A 28-year-old woman presents with a 6-week history of bilateral eye pain, photophobia, and blurred vision. Slit-lamp examination reveals bilateral interstitial keratitis with deep stromal infiltrates and corneal edema. Two weeks after ocular symptom onset, she developed acute severe vertigo with tinnitus and aural fullness lasting 3 days, followed by progressive hearing loss. Audiometry shows the pattern marked **A** in the diagram. Serologic tests for syphilis (FTA-ABS, RPR) are negative. Which of the following is the most likely diagnosis?
A. Cogan syndrome with autoimmune-mediated vestibulocochlear dysfunction
B. Syphilitic interstitial keratitis with secondary otosyphilis
C. Susac syndrome with retinal artery occlusions and encephalopathy
D. Granulomatosis with polyangiitis (GPA) with upper respiratory tract involvement
Explanation
Why Cogan syndrome with autoimmune-mediated vestibulocochlear dysfunction is right
Cogan syndrome is a rare autoimmune vasculitis characterized by the pathognomonic dyad of non-syphilitic interstitial keratitis and vestibulocochlear dysfunction (Ménière-like episodes with bilateral sensorineural hearing loss). The clinical presentation—young adult female, bilateral interstitial keratitis with stromal infiltrates, followed within weeks by acute vertigo with tinnitus and progressive bilateral SNHL shown as the pattern marked A (bilateral severe down-sloping SNHL)—is classic for Cogan syndrome. The negative syphilis serology excludes the most important mimicker. The pathogenesis involves autoimmune-mediated vasculitis of small-to-medium-sized arteries with cross-reacting autoantibodies against shared antigens of corneal and inner ear endothelium, explaining the simultaneous ocular and audiovestibular involvement. Harrison's and Cummings both emphasize that the bilateral asymmetric SNHL pattern is characteristic and often becomes severe-to-profound within months despite therapy.

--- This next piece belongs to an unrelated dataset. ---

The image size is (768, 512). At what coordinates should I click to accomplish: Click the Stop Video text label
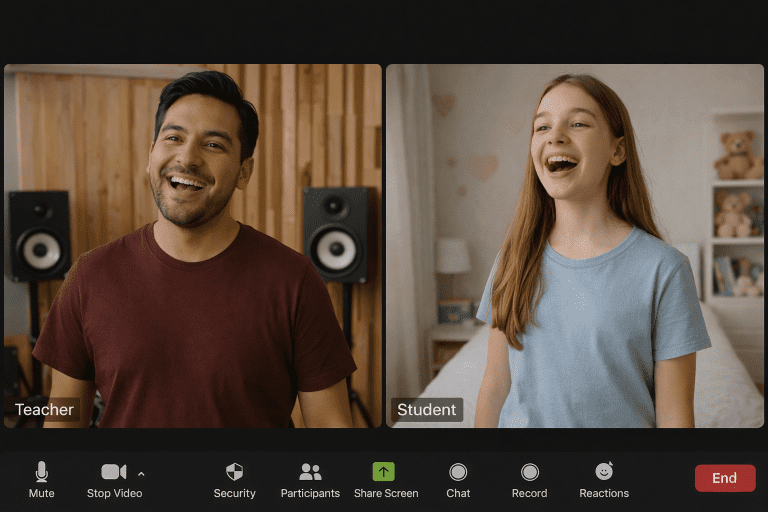coord(114,493)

Why each distractor is wrong
Syphilitic interstitial keratitis with secondary otosyphilis: Although syphilis classically presents with interstitial keratitis and can cause hearing loss, the negative FTA-ABS and RPR serologies definitively exclude active or latent syphilis. Syphilitic hearing loss is typically conductive or mixed, not the bilateral severe down-sloping SNHL pattern shown in A.

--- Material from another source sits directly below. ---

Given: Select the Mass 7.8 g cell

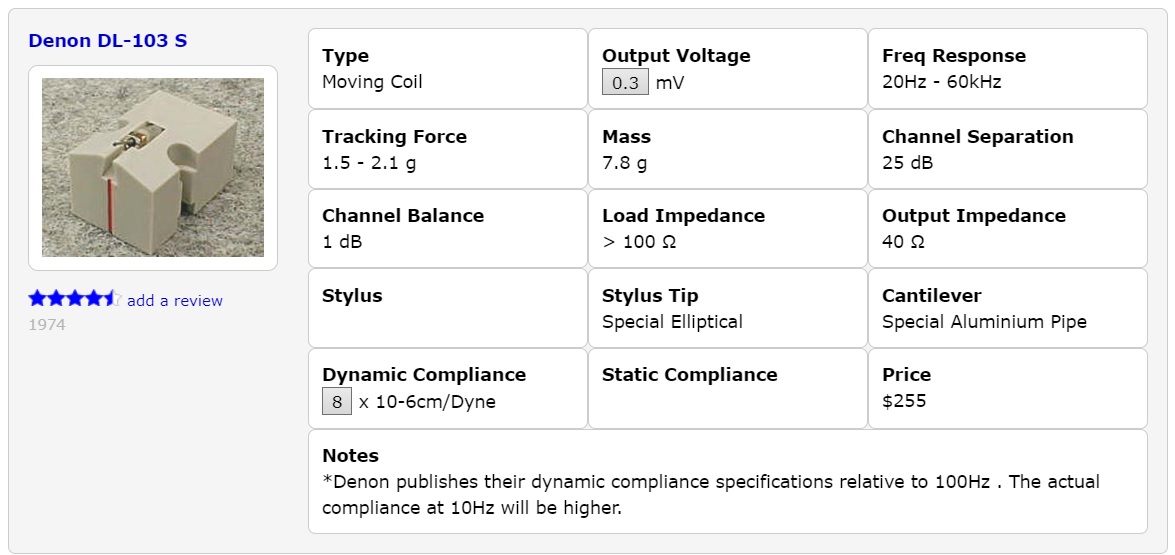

Susac syndrome with retinal artery occlusions and encephalopathy: Susac syndrome is a microvasculitis affecting the retina, cochlea, and brain; it presents with retinal artery branch occlusions (not interstitial keratitis), encephalopathy, and hearing loss. The absence of retinal findings and neurologic symptoms, combined with the characteristic interstitial keratitis, makes Susac syndrome unlikely.
Granulomatosis with polyangiitis (GPA) with upper respiratory tract involvement: GPA is a systemic necrotizing vasculitis that can involve the upper respiratory tract and cause hearing loss, but it does not classically present with interstitial keratitis. GPA typically causes scleritis or other anterior uveitis, not the deep stromal infiltrates of interstitial keratitis seen here.
High-YieldNEET PG
Cogan syndrome = non-syphilitic interstitial keratitis + Ménière-like vestibulocochlear dysfunction in a young adult; always rule out syphilis first; bilateral SNHL often becomes severe-to-profound and requires urgent high-dose systemic corticosteroids.